I recently read Zelizer’s book with
morbid fascination. My first real job in journalism was as a reporter for the
The Hill newspaper the year it launched, in 1994, which happened to be the same
year Republicans won control of the House, overturning four decades of
Democratic rule. (I wrote nothing memorable that day, but I did come up with
our banner headline: “It’s Reigning Republicans.”)
Gingrich became speaker the following
January. It was a stunning development. Previous speakers, no matter how
partisan they were, tended to work, lunch and even drink across the aisle. The only kind of
cocktails Gingrich was partial to were Molotovs.
He conceived of governing as war.
Democrats were not merely to be defeated ideologically. They were to be
immolated.
Even
as an inexperienced kid, I could see his ascension was bad news. Looking back,
the parallels between then and now couldn’t be clearer.

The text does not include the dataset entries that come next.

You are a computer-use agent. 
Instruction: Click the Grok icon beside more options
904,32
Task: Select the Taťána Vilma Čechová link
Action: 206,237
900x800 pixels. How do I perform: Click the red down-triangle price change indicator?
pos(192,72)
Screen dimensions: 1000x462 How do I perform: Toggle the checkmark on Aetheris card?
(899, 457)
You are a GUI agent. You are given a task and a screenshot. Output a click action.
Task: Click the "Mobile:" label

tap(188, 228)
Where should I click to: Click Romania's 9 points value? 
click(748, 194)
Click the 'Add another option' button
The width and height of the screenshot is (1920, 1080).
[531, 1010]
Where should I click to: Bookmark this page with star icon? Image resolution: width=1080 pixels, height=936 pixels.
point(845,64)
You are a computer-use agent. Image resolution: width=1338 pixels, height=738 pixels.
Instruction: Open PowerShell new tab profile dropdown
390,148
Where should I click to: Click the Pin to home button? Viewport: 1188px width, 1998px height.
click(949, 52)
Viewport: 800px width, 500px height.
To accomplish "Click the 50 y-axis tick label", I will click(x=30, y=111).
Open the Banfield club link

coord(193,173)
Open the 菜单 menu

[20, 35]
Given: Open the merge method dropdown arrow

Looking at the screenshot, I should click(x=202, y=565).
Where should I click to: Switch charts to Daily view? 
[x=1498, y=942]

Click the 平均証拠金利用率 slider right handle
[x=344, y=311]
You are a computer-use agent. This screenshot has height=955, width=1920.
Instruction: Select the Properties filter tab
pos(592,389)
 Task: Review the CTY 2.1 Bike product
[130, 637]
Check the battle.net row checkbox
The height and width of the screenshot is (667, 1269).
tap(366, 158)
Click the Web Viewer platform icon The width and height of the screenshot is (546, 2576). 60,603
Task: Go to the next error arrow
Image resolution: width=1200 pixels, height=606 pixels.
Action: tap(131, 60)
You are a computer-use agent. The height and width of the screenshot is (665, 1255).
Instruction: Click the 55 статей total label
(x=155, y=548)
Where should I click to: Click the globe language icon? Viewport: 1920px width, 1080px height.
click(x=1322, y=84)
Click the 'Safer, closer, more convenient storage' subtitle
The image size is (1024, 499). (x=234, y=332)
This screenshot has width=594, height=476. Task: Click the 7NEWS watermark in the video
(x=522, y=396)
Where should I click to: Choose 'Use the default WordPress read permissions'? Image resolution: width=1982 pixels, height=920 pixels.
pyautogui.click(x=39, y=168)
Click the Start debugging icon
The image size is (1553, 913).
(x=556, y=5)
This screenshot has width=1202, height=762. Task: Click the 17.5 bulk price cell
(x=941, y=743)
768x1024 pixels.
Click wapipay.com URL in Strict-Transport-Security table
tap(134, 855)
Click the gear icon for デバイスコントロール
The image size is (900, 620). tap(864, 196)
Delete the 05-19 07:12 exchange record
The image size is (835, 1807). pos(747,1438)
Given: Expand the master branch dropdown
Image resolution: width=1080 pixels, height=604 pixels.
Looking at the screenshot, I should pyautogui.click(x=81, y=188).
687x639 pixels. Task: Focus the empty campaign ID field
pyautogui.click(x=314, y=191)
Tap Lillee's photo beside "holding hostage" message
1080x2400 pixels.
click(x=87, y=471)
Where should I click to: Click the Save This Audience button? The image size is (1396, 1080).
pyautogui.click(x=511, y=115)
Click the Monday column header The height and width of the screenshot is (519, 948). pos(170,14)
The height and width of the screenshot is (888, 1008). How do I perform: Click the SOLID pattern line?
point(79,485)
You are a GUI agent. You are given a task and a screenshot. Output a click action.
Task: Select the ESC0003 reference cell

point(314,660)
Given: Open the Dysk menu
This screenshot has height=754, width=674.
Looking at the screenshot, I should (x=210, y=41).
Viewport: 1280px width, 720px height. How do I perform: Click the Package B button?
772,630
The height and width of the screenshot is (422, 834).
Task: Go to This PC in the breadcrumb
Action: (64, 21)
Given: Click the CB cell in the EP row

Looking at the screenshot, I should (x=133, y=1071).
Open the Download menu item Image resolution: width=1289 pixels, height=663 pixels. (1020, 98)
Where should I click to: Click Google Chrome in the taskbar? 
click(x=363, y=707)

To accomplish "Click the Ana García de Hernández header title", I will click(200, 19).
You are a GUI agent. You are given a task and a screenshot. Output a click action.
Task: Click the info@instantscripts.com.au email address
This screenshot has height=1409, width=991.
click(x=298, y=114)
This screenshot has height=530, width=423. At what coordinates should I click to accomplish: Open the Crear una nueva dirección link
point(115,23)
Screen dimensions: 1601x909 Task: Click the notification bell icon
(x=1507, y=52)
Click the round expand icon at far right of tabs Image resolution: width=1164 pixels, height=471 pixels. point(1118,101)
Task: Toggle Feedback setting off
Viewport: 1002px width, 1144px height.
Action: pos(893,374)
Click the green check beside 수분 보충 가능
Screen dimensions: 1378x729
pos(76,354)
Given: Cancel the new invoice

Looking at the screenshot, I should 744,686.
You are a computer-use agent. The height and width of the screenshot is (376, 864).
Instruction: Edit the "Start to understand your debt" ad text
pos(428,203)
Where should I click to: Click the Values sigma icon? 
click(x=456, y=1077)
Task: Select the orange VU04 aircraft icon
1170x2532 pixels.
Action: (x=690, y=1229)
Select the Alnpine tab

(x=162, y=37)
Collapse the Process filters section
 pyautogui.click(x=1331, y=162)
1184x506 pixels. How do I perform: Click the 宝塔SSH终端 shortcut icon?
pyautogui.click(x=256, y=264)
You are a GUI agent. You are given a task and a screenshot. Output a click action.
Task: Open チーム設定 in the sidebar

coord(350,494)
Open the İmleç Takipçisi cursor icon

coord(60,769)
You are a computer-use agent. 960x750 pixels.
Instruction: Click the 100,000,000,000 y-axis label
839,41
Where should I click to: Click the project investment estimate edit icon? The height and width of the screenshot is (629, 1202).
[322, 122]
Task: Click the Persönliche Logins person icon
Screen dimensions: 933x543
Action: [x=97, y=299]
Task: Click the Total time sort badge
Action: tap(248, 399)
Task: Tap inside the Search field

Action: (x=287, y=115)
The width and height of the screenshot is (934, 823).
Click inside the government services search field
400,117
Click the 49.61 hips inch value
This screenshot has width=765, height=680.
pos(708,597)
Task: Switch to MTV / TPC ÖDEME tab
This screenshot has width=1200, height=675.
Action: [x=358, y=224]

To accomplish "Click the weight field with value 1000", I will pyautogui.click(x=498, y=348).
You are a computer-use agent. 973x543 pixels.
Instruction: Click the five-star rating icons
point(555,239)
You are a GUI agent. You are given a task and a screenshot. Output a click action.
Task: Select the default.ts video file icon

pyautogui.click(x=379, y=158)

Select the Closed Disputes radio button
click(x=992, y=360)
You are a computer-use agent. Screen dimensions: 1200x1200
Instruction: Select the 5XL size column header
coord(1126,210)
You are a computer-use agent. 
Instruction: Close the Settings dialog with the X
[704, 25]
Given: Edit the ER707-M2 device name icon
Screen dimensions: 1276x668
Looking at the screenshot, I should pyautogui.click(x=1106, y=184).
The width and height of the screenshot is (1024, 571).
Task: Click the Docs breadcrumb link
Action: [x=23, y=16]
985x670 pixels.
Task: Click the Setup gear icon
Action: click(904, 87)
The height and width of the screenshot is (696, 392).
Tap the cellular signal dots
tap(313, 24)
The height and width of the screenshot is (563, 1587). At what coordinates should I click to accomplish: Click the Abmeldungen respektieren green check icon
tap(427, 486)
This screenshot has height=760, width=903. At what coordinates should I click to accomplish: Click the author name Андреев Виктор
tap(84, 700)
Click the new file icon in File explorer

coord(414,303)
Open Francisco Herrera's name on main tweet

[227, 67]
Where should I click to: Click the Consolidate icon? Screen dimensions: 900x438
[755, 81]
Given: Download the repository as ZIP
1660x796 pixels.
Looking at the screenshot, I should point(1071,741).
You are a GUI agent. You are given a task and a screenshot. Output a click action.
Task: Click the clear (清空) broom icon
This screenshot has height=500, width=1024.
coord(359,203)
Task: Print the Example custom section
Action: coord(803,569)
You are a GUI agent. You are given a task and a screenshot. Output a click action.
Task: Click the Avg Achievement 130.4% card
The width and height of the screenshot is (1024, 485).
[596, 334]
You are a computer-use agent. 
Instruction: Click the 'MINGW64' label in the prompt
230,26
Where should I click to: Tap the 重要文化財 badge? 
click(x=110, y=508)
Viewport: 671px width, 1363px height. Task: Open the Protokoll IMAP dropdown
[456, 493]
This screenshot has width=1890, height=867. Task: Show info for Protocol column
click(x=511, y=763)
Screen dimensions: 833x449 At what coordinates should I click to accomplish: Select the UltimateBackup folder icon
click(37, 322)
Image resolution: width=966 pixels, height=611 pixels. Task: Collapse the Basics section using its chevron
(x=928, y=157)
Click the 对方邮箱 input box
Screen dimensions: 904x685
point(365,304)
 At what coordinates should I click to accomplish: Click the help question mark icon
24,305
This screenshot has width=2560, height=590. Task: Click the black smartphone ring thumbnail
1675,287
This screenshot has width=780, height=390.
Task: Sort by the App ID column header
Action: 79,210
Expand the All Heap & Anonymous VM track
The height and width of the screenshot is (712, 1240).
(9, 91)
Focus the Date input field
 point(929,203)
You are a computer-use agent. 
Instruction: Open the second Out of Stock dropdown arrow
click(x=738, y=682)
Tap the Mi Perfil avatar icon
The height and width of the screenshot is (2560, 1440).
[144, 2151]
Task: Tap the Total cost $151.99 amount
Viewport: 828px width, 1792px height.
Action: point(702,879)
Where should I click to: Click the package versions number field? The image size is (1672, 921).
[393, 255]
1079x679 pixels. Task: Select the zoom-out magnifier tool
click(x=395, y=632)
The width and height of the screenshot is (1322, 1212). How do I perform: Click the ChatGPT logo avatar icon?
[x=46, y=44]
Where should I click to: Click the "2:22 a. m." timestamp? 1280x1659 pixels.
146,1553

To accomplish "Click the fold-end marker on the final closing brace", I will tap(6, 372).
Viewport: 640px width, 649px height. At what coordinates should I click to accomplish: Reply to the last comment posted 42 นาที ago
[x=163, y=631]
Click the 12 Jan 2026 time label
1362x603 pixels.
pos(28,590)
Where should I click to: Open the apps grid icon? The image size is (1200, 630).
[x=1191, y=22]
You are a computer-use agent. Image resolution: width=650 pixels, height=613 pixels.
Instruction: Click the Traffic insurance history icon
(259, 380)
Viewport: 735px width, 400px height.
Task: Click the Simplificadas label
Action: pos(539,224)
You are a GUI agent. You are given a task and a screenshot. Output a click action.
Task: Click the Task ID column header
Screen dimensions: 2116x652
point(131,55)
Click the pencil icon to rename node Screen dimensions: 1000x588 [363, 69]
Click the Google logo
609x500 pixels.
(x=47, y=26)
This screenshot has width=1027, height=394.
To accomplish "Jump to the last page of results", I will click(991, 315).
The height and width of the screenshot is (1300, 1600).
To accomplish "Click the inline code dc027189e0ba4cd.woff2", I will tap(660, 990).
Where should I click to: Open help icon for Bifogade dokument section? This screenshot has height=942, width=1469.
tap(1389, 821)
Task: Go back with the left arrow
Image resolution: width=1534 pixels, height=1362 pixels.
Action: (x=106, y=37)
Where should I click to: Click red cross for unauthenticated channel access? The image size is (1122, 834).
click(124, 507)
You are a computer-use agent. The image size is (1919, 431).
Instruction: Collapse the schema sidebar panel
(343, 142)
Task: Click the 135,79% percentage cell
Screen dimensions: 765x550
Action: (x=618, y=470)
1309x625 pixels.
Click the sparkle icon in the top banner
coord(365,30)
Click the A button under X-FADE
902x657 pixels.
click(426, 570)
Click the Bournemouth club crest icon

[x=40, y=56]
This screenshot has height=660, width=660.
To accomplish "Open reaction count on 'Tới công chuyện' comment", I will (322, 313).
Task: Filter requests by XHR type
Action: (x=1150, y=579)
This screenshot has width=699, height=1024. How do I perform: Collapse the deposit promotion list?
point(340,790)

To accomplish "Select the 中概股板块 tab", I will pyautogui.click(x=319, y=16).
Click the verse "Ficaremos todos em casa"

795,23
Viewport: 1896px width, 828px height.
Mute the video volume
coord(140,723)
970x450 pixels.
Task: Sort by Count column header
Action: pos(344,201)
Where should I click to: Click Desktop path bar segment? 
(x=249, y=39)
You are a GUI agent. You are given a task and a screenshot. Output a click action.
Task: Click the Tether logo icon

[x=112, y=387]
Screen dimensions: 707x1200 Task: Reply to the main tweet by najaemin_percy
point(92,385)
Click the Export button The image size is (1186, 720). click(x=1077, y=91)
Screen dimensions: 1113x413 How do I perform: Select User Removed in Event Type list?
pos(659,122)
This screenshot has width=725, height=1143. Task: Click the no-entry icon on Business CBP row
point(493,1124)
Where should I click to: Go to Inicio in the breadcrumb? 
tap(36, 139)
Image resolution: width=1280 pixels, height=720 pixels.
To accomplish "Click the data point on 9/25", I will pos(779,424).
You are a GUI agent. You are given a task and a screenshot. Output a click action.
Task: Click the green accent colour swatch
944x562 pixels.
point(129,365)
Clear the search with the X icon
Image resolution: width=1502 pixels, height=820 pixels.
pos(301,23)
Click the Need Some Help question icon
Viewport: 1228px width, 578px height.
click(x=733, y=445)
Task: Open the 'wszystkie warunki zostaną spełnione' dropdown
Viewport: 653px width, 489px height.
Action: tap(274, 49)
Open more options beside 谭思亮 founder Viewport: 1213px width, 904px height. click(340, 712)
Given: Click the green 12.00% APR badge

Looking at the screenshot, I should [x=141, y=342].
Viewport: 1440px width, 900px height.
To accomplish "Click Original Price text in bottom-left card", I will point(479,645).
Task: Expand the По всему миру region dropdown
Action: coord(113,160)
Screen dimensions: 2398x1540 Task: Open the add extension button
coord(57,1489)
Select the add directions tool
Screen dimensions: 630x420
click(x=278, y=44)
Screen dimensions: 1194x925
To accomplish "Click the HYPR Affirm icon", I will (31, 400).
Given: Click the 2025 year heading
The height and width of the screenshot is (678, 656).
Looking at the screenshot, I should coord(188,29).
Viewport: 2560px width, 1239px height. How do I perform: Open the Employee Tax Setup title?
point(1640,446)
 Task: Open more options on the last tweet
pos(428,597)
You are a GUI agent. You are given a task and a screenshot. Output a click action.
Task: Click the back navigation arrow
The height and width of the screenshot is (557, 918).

Democrats were devastated that a man
with so much malignity and anger in his heart could suddenly be at the helm;
but in Republicans, Gingrich had a cult.
Gingrich despised the mainstream press,
breaking with tradition and giving valuable real estate over in the
Capitol to conservative,
nativist-populist radio hosts who spoke loudly and carried a
big schtick, just as Trump gives coveted space to the servile One
America News Network.
Gingrich was my introduction to
Orwellian newspeak. He had this tic of starting every other paragraph with
“frankly” and then telling a lie; it was his poker tell. Falsehoods and
hyperbole came as naturally to him as smirking. He freely trafficked in conspiracy theories.
His PAC circulated a pamphlet for aspiring politicians who wished “to speak
like Newt.” It advised them to repeat a long list of words to describe
Democrats, including sick, pathetic, corrupt.
Like Trump, Gingrich was a
thrice-married womanizer who’d somehow seduced the evangelicals. He too had a
skyscraping ego, nursed grudges as if they were newborns, and lacked impulse
control. In 1995, Bill Clinton made him sit in the back of Air Force One; he
responded with a tantrum and shut down the government, prompting The New York
Daily News to run a cartoon cover of
him in a diaper under the headline “Cry Baby.”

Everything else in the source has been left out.